比の基本はできるのに、応用問題になるとうちの子が急に使えなくなって不安です。

この記事では、そんな悩みに対して、中学受験算数の比の応用でなぜつまずくのか、家庭でどのように対策すればよいのかを順を追って解説します。

応用では「何つ分か」を見抜く力が問われる

中学受験算数の比の応用では、単に比の計算ができるだけでは不十分です。大切なのは、問題文の中から「何つ分どうしで比べているのか」を見抜く力です。

比とは、2つ以上の量を「何つ分どうし」で比べる考え方です。たとえば、AとBの比が3:2なら、Aは3つ分、Bは2つ分という意味です。この3と2は、実際の個数や金額ではありません。1つ分が100円なら、Aは300円、Bは200円です。1つ分が50円なら、Aは150円、Bは100円になります。

応用問題では、この「1つ分」がすぐに見えないことが多くあります。合計が分かっている場合もあれば、差が分かっている場合もあります。割合や速さ、図形の条件の中に比が隠れていることもあります。

そのため、比の応用では、いきなり式を立てるより、「何が何つ分なのか」「1つ分はどこから求められるのか」を確認することが大切です。

比は割合・速さ・図形と組み合わさる

比の応用問題が難しく感じられる理由は、比が単独で出るとは限らないからです。割合、速さ、図形、食塩水、売買損益など、さまざまな単元と組み合わさって出題されます。

たとえば、男子と女子の人数比が3:2なら、男子は全体5つ分のうち3つ分です。これは、男子が全体の5分の3にあたるという割合の考え方です。速さでは、同じ時間進んだとき、距離の比は速さの比と同じになります。図形では、相似な三角形の辺の比や面積比が問われます。

子どもが応用で止まるのは、比そのものが分からないというより、「この問題でも比を使う」と気づけていない場合があります。単元名が変わると、別の考え方に見えてしまうのです。

家庭で復習するときは、「これは比のどの考え方と同じ?」と聞いてみましょう。基本型と応用問題をつなげることが、得点力につながります。

基本型を使い分けることが得点差になる

比の応用で差がつくのは、難しい公式を知っているかどうかではありません。基本型を使い分けられるかどうかです。

比の基本型には、合計から1つ分を求める問題、差から1つ分を求める問題、全体と一部の関係を見る問題があります。たとえば、A:B=2:3で合計が750円なら、比の合計5つ分から1つ分を求めます。A:B=5:3で差が240円なら、比の差2つ分から1つ分を求めます。
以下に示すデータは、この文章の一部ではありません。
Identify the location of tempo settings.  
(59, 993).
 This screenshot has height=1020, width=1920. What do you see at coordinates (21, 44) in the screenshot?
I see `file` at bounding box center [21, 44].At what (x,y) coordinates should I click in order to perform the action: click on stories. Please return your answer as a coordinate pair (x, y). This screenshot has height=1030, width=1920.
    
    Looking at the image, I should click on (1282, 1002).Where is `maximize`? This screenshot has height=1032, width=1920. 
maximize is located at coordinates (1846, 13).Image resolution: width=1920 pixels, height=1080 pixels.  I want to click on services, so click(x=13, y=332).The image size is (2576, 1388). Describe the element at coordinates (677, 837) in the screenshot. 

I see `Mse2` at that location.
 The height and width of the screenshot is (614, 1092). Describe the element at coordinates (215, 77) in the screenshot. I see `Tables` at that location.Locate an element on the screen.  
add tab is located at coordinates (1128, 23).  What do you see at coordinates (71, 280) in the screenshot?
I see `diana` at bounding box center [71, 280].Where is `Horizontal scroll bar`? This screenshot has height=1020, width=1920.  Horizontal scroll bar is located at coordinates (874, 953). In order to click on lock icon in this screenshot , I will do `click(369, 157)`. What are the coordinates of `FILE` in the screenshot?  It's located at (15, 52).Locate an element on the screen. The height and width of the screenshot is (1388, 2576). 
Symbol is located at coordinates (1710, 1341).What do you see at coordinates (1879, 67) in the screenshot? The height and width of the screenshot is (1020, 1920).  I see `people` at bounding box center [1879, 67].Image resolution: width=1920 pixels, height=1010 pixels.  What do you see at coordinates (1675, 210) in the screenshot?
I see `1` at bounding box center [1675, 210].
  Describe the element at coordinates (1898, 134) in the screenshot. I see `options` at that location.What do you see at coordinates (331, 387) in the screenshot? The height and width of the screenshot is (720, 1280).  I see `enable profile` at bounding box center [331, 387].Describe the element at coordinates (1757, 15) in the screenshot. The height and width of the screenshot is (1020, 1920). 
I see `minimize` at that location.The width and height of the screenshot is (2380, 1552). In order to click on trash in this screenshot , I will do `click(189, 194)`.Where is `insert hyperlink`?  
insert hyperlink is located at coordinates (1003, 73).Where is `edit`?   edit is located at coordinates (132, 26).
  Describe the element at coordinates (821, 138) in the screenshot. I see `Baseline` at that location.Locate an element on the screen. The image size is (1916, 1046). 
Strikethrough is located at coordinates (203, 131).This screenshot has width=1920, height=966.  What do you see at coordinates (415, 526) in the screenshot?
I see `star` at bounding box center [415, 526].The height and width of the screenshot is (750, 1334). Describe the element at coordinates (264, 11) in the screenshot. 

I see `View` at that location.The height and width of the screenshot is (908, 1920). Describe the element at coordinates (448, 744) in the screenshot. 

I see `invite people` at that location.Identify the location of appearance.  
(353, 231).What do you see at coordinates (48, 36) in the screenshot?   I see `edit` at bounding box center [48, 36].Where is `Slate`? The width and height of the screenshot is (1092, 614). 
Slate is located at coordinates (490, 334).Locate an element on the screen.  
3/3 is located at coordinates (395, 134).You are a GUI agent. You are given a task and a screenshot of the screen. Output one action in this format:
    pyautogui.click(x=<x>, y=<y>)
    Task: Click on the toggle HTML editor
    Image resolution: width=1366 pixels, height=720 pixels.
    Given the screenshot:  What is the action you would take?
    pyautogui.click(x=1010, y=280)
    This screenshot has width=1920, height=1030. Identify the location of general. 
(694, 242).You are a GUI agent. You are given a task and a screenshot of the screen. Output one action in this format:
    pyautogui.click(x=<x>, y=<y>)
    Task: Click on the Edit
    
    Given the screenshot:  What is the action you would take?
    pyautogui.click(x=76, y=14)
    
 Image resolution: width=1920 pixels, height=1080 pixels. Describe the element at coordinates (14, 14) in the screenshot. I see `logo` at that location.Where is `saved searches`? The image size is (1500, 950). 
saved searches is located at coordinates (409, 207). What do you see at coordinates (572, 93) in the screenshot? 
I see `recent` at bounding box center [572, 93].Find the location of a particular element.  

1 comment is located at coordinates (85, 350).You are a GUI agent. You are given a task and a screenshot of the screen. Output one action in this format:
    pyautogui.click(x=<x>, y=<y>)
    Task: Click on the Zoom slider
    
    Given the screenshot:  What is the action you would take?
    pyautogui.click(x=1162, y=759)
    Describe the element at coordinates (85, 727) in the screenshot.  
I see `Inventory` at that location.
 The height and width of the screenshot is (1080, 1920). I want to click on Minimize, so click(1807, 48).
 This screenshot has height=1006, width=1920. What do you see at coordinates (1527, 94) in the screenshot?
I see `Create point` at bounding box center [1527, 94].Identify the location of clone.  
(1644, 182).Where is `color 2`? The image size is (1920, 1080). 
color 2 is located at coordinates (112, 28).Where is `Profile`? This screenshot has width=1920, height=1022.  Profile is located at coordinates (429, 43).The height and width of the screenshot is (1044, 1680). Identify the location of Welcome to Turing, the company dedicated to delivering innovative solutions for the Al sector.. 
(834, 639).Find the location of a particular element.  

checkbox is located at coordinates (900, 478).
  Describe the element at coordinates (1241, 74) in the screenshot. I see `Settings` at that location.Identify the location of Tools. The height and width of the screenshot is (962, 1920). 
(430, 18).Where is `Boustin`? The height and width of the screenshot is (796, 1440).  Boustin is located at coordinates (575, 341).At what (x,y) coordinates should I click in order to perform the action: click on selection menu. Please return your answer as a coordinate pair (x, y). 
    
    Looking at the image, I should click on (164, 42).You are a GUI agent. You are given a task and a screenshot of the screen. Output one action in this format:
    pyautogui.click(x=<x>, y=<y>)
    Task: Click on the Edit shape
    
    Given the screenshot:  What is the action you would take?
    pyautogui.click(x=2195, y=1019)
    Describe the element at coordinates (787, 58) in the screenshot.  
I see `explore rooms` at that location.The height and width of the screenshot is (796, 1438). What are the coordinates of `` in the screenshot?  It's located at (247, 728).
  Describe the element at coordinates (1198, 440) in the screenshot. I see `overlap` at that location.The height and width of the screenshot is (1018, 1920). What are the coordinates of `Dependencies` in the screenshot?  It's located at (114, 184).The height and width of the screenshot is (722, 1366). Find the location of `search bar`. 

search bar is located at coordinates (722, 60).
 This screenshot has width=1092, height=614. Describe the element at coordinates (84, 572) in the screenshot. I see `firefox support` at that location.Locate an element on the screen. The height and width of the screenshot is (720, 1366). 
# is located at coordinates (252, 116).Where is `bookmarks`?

応用問題では、この合計型・差型・全体型がそのまま出るとは限りません。文章の中に隠れていたり、図形や速さの条件として出てきたりします。

まずは、「この問題は合計型か、差型か、全体型か」を見抜く練習をしましょう。基本型に戻して考えられる子ほど、応用問題でも崩れにくくなります。

比の応用問題で子どもがつまずく理由

比の数を実際の数として見てしまう

比の応用でつまずく子に多いのが、比の数を実際の数として扱ってしまうことです。A:B=4:3とあると、Aが4個、Bが3個のように思ってしまう場合があります。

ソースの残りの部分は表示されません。